I heard my grandmother’s footsteps moving faster than I ever would have thought they could and then I felt myself being hurled to the floor. She was praying and sweating and scared. I was scared too but I was also impressed. At that moment the white boy with the big shiny gun and the cannibalistic appetite loomed larger than life. A white kid who could walk into a ghetto by his damned self and gun down a member of one of the most vicious drug gangs around, in broad daylight, and then stroll right back out unmolested and unmarred. Here was a muthafucka who didn’t give a fuck. He was obviously insane, eating a niggas brains like it was a damned cheese steak hoagie, but that type of crazy just made you more dangerous by my way of thinking. I didn’t care if he was Satan or not. I wanted to be just like him. I would be and much worse.

My mom made me stay in all night because of the shooting so I didn’t have to face Huey, but I knew there was no avoiding him at school. I was tempted to stay home but I also knew that everyone would know it was because of Huey and I didn’t want all the kids to call me a pussy. Mom still had one of Darryl’s guns around the house somewhere and with yesterday’s drama still fresh in my mind I considered confronting Huey with it. Even then the thought of murdering someone didn’t bother me one bit. I wasn’t planning on eating the nigga’s brains like that white boy but I’d damn sure peel his cap back if I had too. But I didn’t want to think of what would happen to me if I got caught. I liked the idea of walking the streets with the reputation of being a killer but I hated the idea of walking the prison yard for the rest of my life. Besides, I wasn’t certain I could find it anyway. Mom was a master at hiding things she didn’t want me to get a hold of.
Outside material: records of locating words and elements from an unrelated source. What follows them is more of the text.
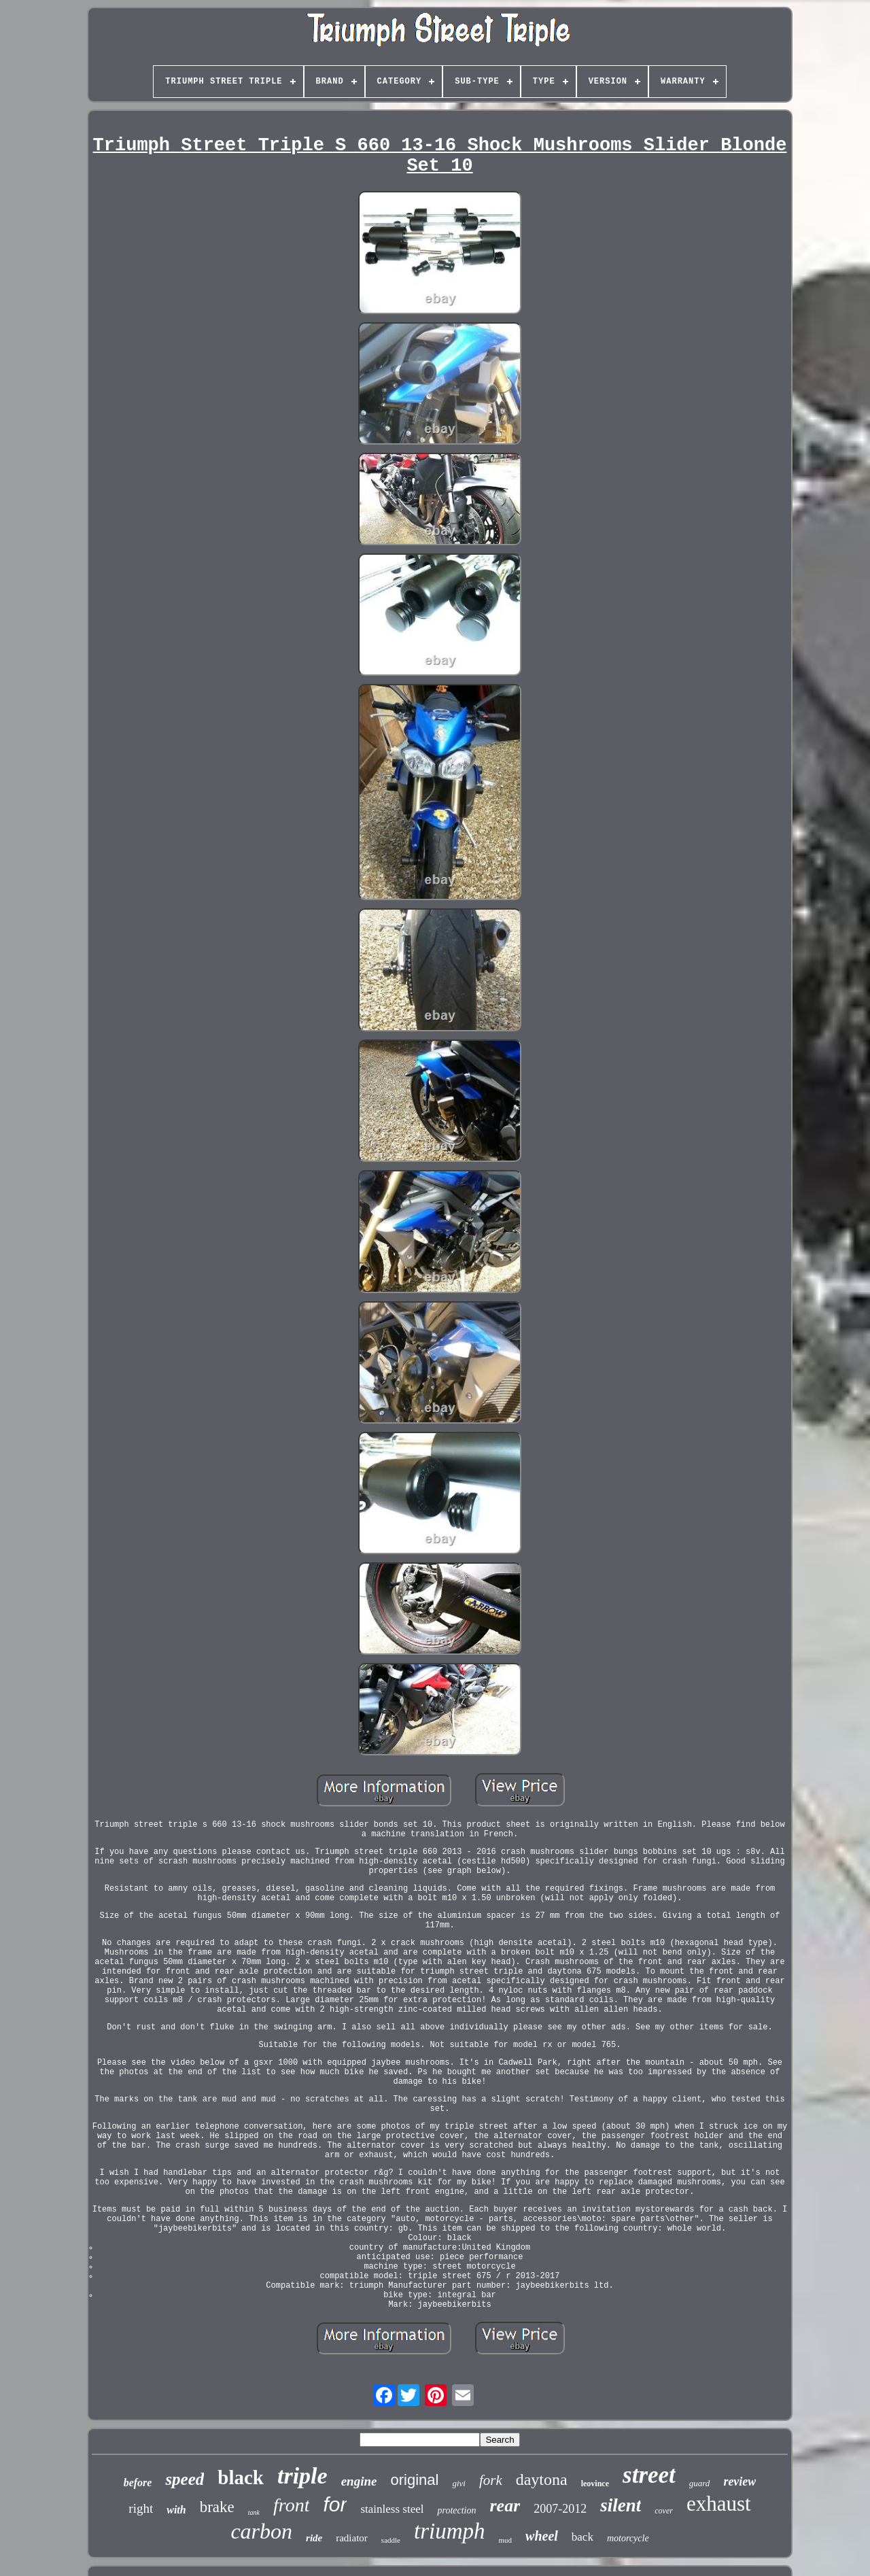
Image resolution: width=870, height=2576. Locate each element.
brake (217, 2506)
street (649, 2475)
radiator (352, 2537)
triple (302, 2475)
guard (699, 2483)
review (739, 2481)
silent (620, 2505)
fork (490, 2480)
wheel (541, 2535)
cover (664, 2510)
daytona (542, 2479)
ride (314, 2537)
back (582, 2536)
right (140, 2508)
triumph (449, 2531)
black (241, 2477)
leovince (595, 2483)
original (414, 2479)
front (291, 2504)
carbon (261, 2531)
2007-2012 (560, 2508)
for (335, 2504)
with (176, 2509)
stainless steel (391, 2509)
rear (504, 2505)
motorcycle (628, 2538)
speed (184, 2479)
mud (505, 2540)
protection (456, 2510)
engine (359, 2481)
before (138, 2482)
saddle (390, 2540)
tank (254, 2512)
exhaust (718, 2503)
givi (459, 2483)
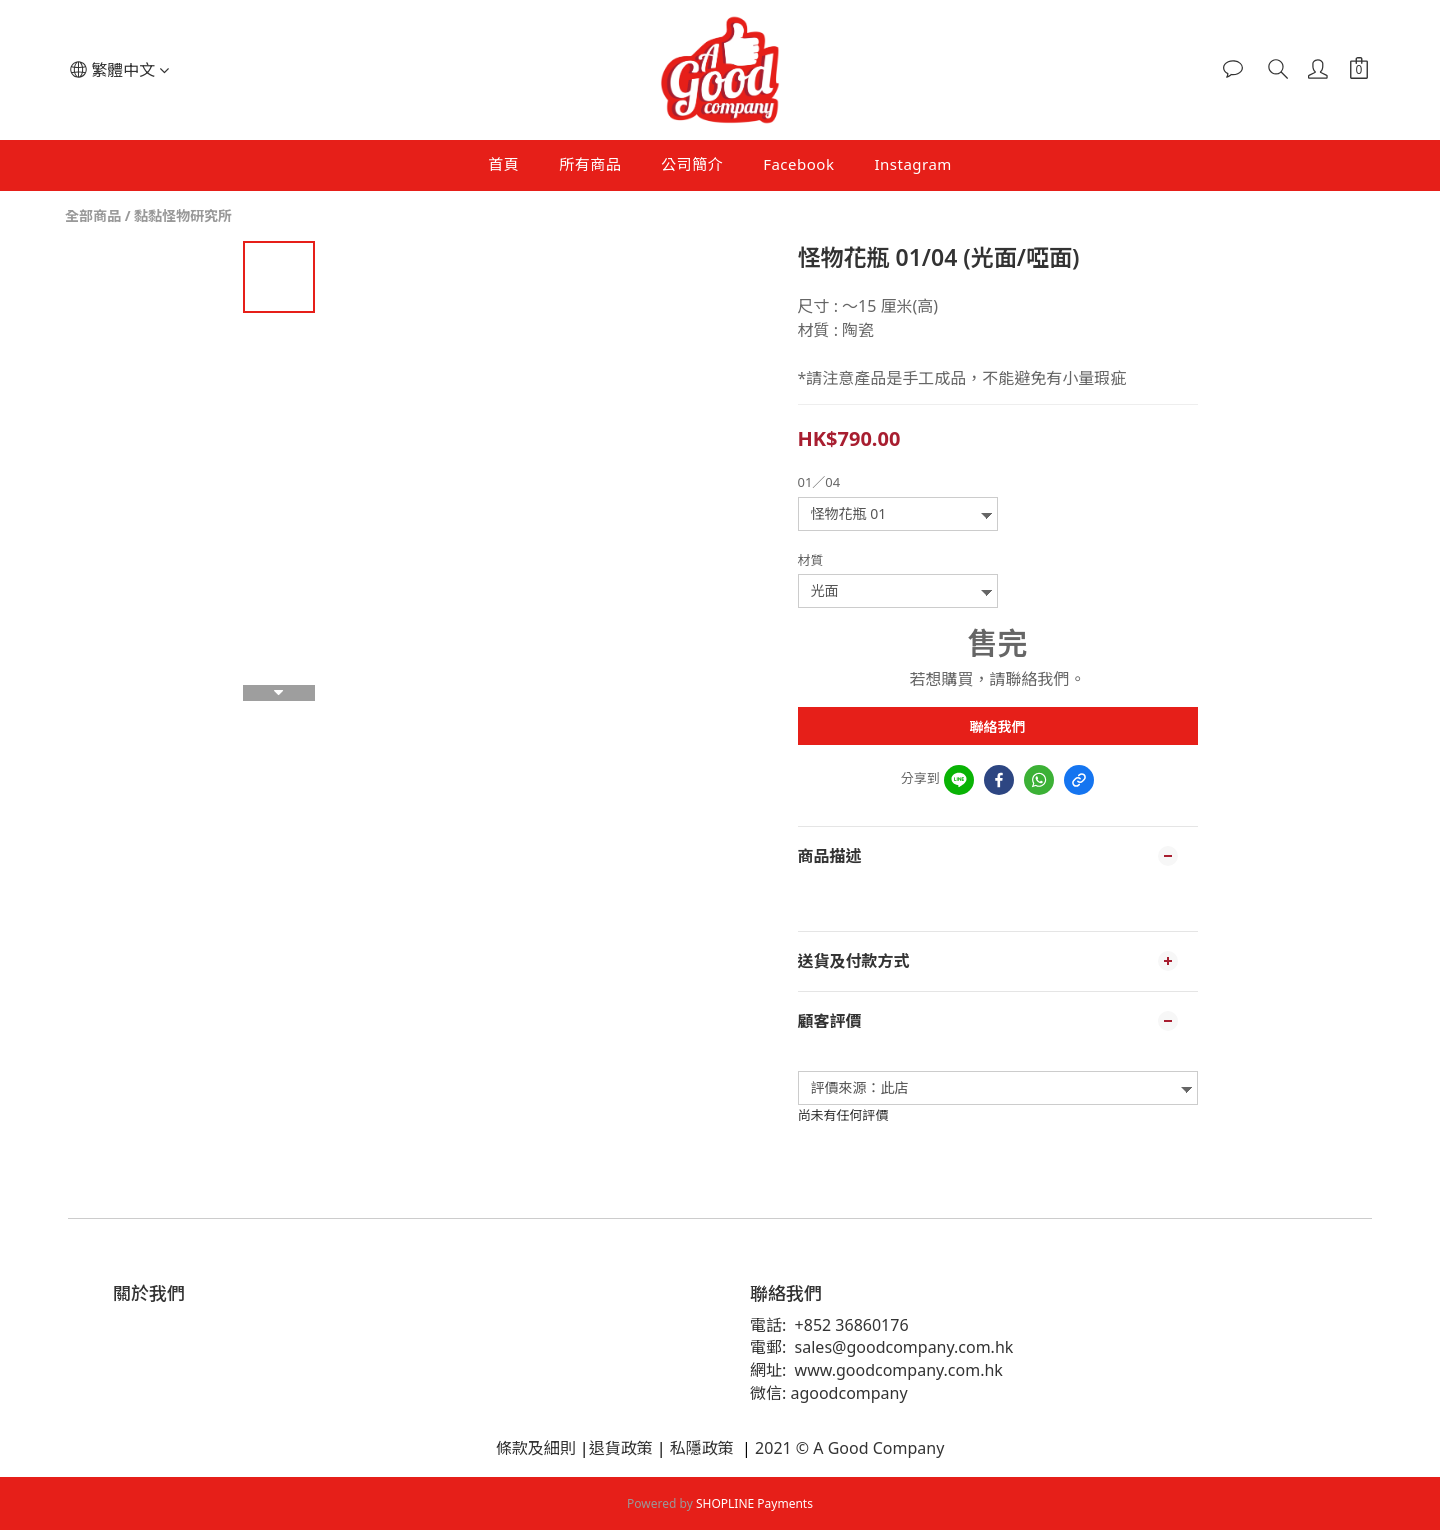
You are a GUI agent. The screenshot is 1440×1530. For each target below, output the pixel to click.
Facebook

As soon as I left the house the other kids walking past on their way to school all turned to look at me. Then they looked back around the corner on Duval Street at something I couldn’t see. I knew that the something was probably Huey or Tank or both of them. I steeled my nerves and stepped on down the street strolling like I was the hardest nigga on the planet.

Iesha, this little red-bone girl who lived up the street from me, came rushing up to me and grabbed my hand. I had a crush on her and she knew it, but fronted like she was naïve. I knew she liked me too, but her mom thought I was a little hoodlum so she had to keep her distance. Her mom would kick her ass at the drop of a dime, even in public. Her hand in mine sent shivers through me and when I turned to look into her light brown eyes all thoughts of Huey fled from me.

“Oh, hi Ieasha. What’s up?”

“Don’t you know?”

“Oh, I know about that shooting last night. The shit happened right in front of my crib. I watched the ambulance take the body away.” Even at ten I knew better than to admit to anyone that I had witnessed a murder. Especially when the killer was a psychotic white man who ate brains.

“No, I mean about Huey sayin’ he’s gonna kick your ass! He’s right around the corner with his brother. You should go back in the house ’fore they catch you!”

The concern and worry in her voice, the fear on her face, wounded me. Didn’t she think I could take care of myself? Shit, I ran that school and had kicked more ass than any ten kids and here she was telling me to run?

“Before they catch me? Bitch, do you see me runnin’! Ain’t no bitch ass North Philly pussy’s gonna kick my ass!”

I said it loud enough for all the kids on the block to hear along with anyone who might have been waiting around the corner, then I stormed down toward Duval Street hungry for blood. All the kids followed a few steps behind me like vultures circling carrion, leaving Iesha standing alone in the middle of the street still looking worried for me. I was going to beat this Huey kid ’til he lay bleeding at my feet for making Iesha doubt me.